The company noted that "mitigations whose security value comes primarily from friction rather than hard barriers may become considerably weaker against model-assisted adversaries."
The model, Claude Mythos Preview, found a 27-year-old bug in the security-focused OpenBSD operating system for less than $50 in compute costs and created a working Linux attack from a known vulnerability in under a day for less than $2,000.
The discovery of flaws in core cryptography libraries like TLS and SSH directly threatens the open-source foundation of DeFi protocols on Ethereum and Solana, suggesting that defenses like audits and multisig wallets may be insufficient against AI-driven attacks.
A New Class of Automated Threat
Claude Mythos Preview has demonstrated a capability that surpasses existing automated tools and, in some cases, decades of human security research. It uncovered a 16-year-old flaw in the widely used FFmpeg video software that had been scanned five million times by other tools without detection. This stands in stark contrast to theoretical threats like quantum computing, as the Mythos model is already operational. Its ability to rapidly find and weaponize flaws in software that protects user funds presents an immediate and tangible risk.

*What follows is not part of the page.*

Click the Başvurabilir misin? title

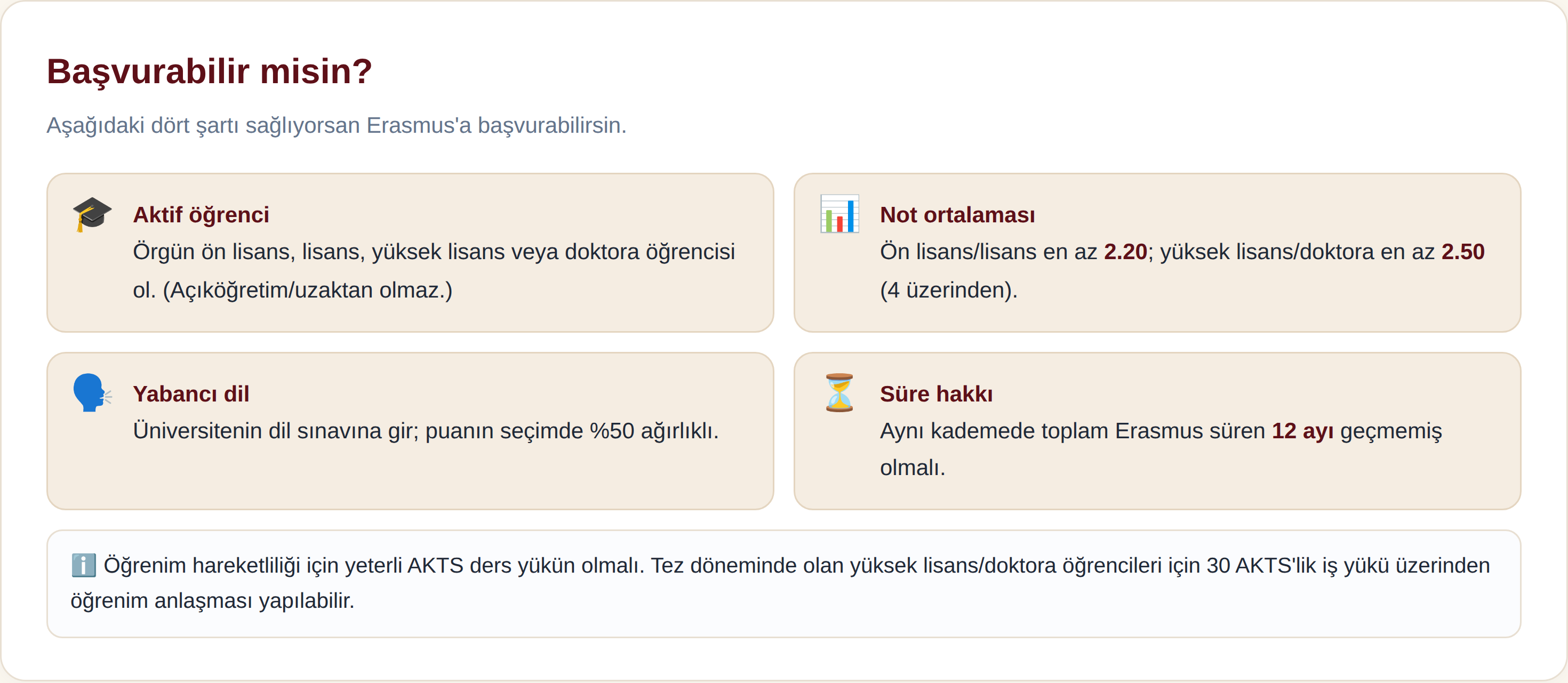pyautogui.click(x=210, y=71)
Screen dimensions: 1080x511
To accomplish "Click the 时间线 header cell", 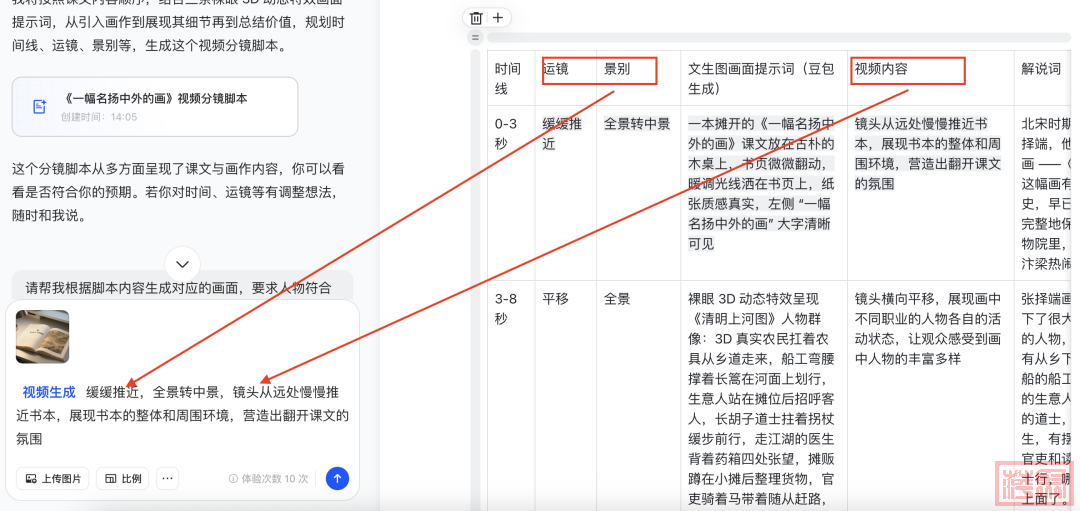I will click(508, 78).
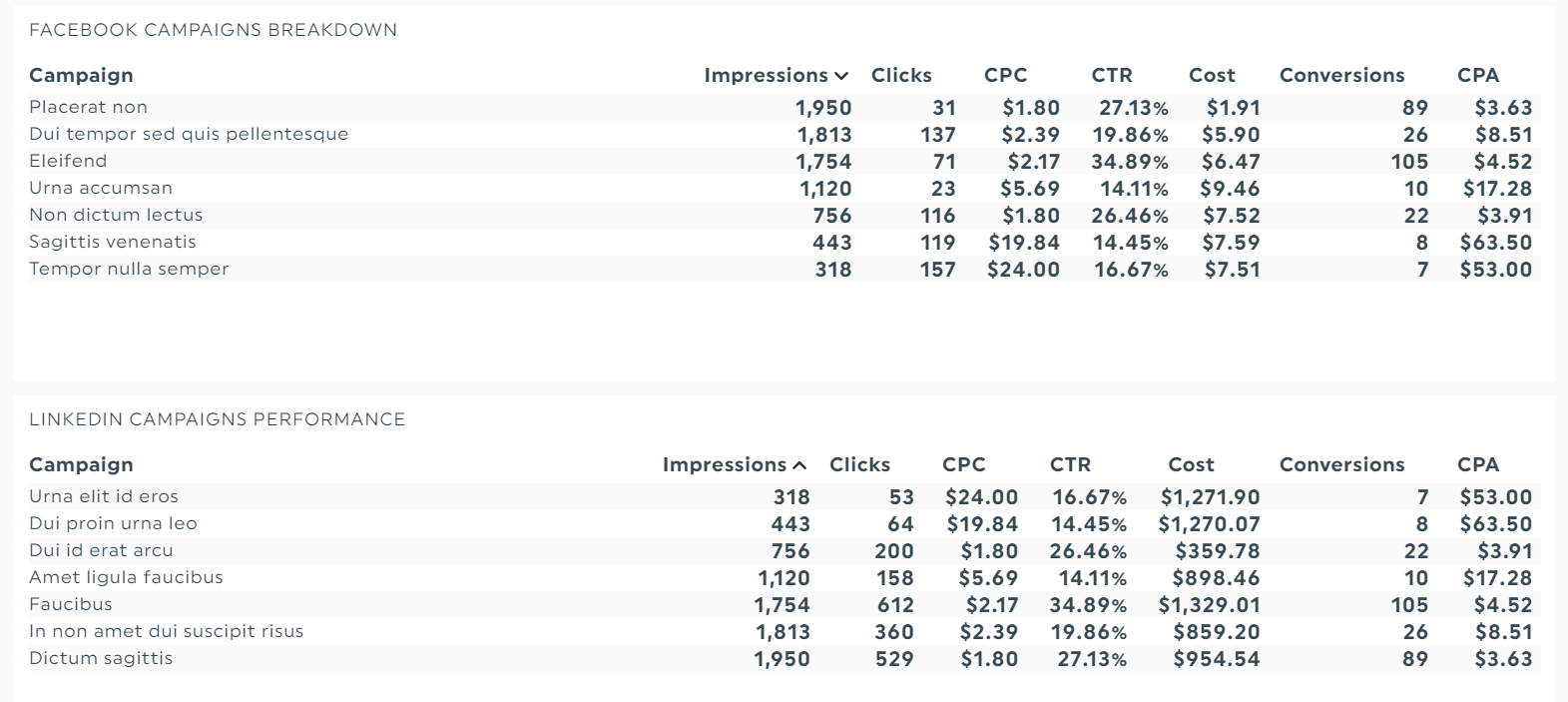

Friction-Based Defenses Under Fire
The threat is particularly acute for the DeFi sector, where protocol code is open source and readable by anyone—including an AI operating at machine speed. The roughly $200 billion locked in smart contracts has been vetted by human audits and automated scanners, but Anthropic claims its model operates beyond the capabilities of both. This challenges the effectiveness of common security measures in crypto, such as requiring multiple signatures for transactions (multisig), imposing time delays (timelocks), and relying on audit reports as proof of security. These "friction-based" defenses are designed to slow down attackers, not stop a threat that can analyze and exploit code at near-zero marginal cost.
While the DeFi market, measured by the CoinDesk DeFi Select Index, has gained 7% on unrelated macroeconomic news, this development introduces a significant, unpriced risk. Investors may need to re-evaluate protocol security beyond standard audits. The divergence between protocols with hard-coded security versus those reliant on friction could become a key performance driver. The model is currently restricted to 40 companies, including Google and Microsoft, under 'Project Glasswing,' delaying but not eliminating the public threat.
This article is for informational purposes only and does not constitute investment advice.